Few rewards come without risk, but you don’t want to put yourself in a position where you might lose more money than you can afford to. Despite gold’s ability to retain its purchasing power, it’s not entirely immune to economic or political influences. Plus, there’s the risk of investing in counterfeit gold, and the insurance and storage costs that come with buying physical gold bullion. 

Just how risky your gold investment will be will depend on the strategy that you use – while physical gold comes with all those upfront costs, it does allow you to be the sole proprietor of a tangible asset. In contrast, if you choose to invest in stocks, you’re largely reliant on a company’s performance, which will inevitably pose more of a risk.

Potential Strategies With Investing In Gold

There are different ways that you can choose to invest in gold, and the right one for you will depend on what you want to get out of your investment. Many investors choose to purchase physical bullion bars and coins for that peace of mind that comes with owning a tangible asset. This is a great strategy if you’re simply looking to preserve your wealth and protect your finances.

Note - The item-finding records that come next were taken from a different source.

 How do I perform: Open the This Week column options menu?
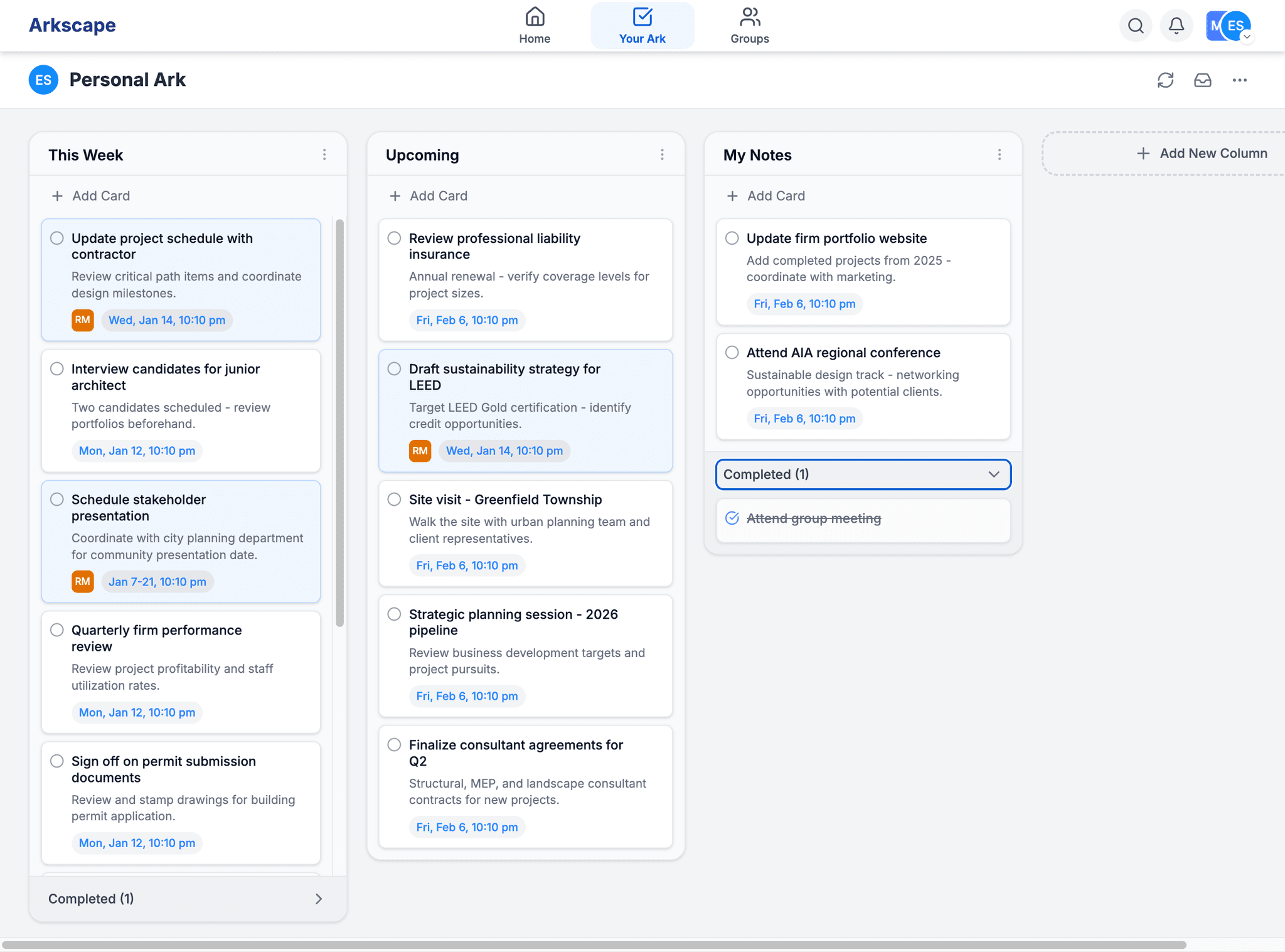click(325, 154)
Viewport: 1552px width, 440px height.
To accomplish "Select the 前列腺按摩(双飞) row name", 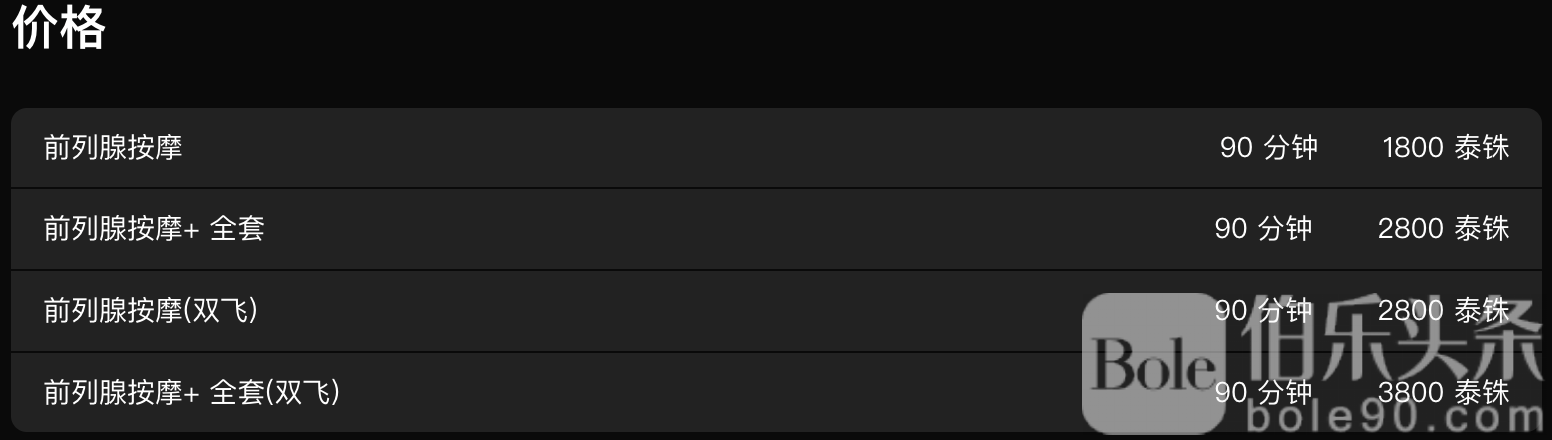I will tap(151, 312).
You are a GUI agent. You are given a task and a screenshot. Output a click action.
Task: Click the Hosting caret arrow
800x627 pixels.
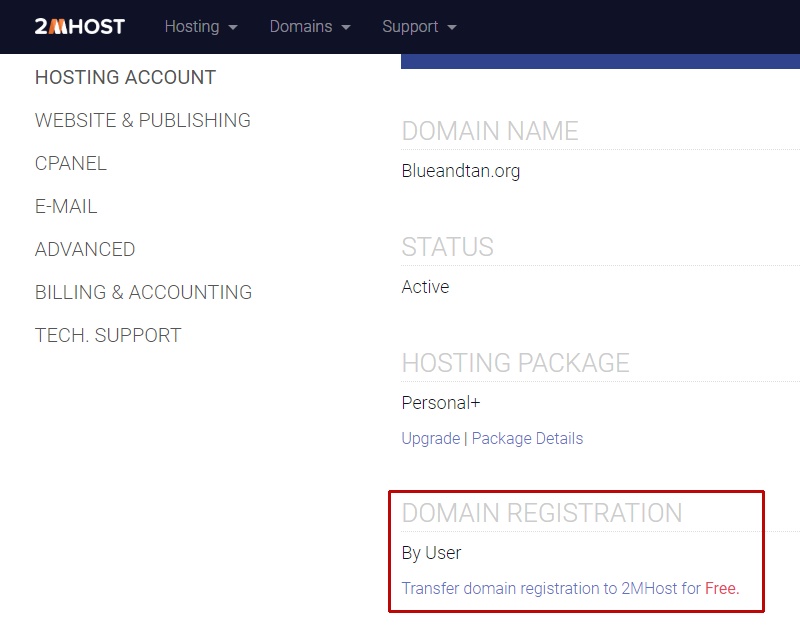(233, 28)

As we know, you can also invest in gold without physically owning it. For example, you can invest in an exchange traded commodity (ETC) – a type of collective investment that functions much like stocks, whereby the price of the market (and your potential return) fluctuates. While this comes with greater risk, it’s a better investment option for those looking to luck out and make a profit.

No matter the strategy you choose, it’s important that you don’t put all your eggs in one basket. Experts recommend that you devote a maximum of 10% of your investment portfolio to gold in order to mitigate risk.

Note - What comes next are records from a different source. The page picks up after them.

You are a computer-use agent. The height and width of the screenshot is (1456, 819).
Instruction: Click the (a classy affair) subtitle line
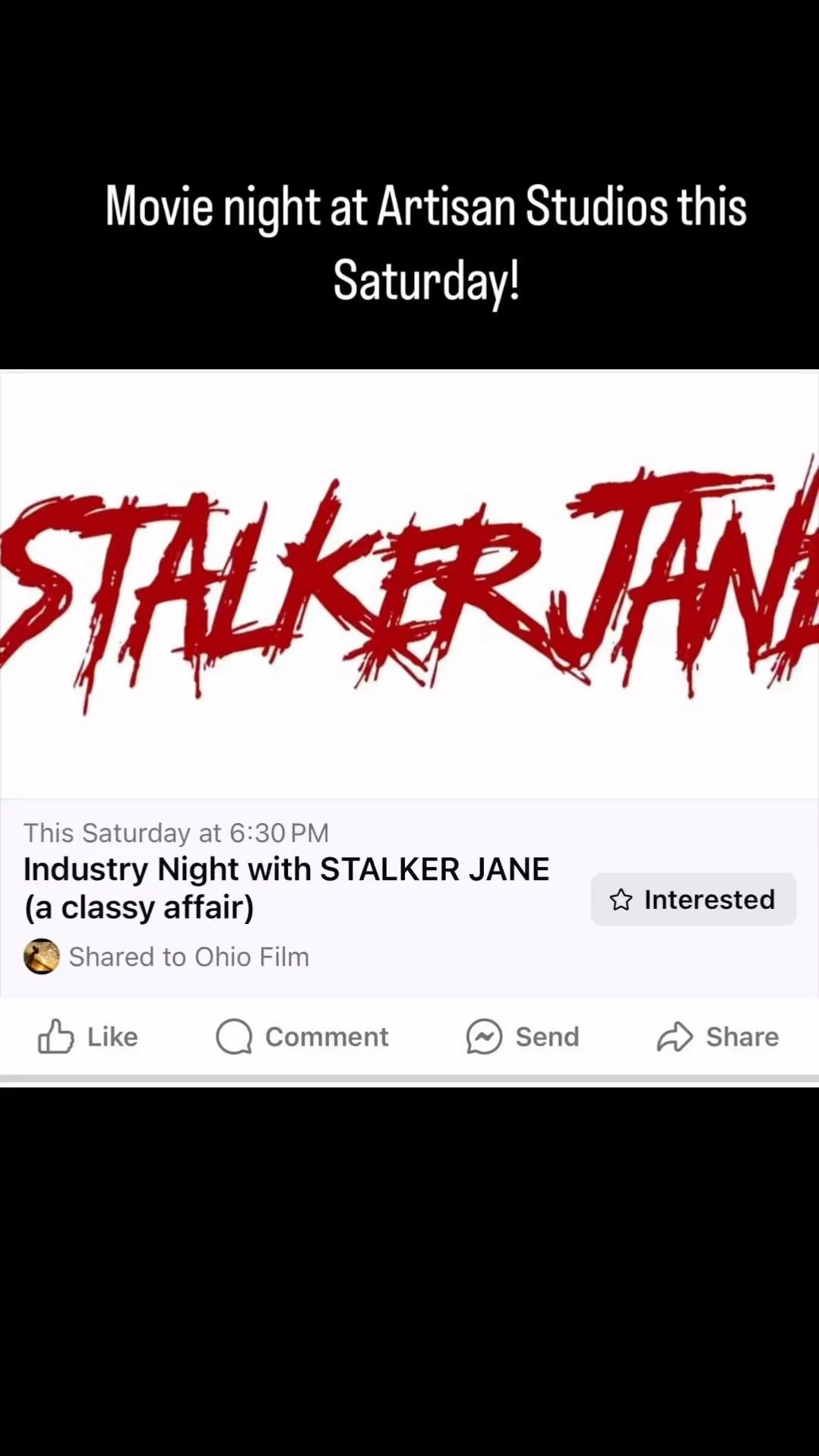[139, 907]
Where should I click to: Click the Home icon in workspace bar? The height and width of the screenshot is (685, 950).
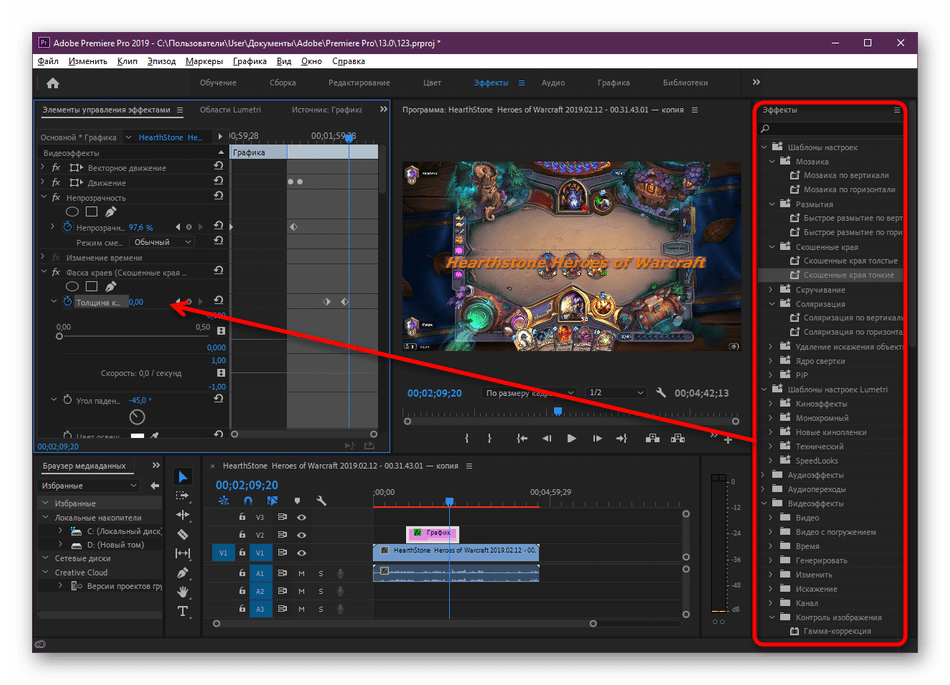52,83
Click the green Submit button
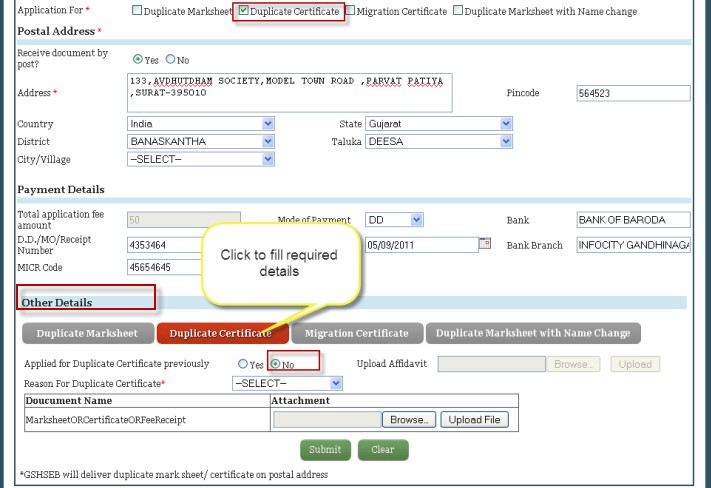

Conclusion With Investing In Gold

Gold is a commodity that is known to retain its value and hedge against inflation, making it a smart investment if you want a greater sense of financial security. It may not be the best option if you’re looking to make a significant profit, but it’s a solid investment that can help to stabilise your portfolio. Devote 10% of your portfolio to gold, and use a variety of different strategies to get the most out of your investment.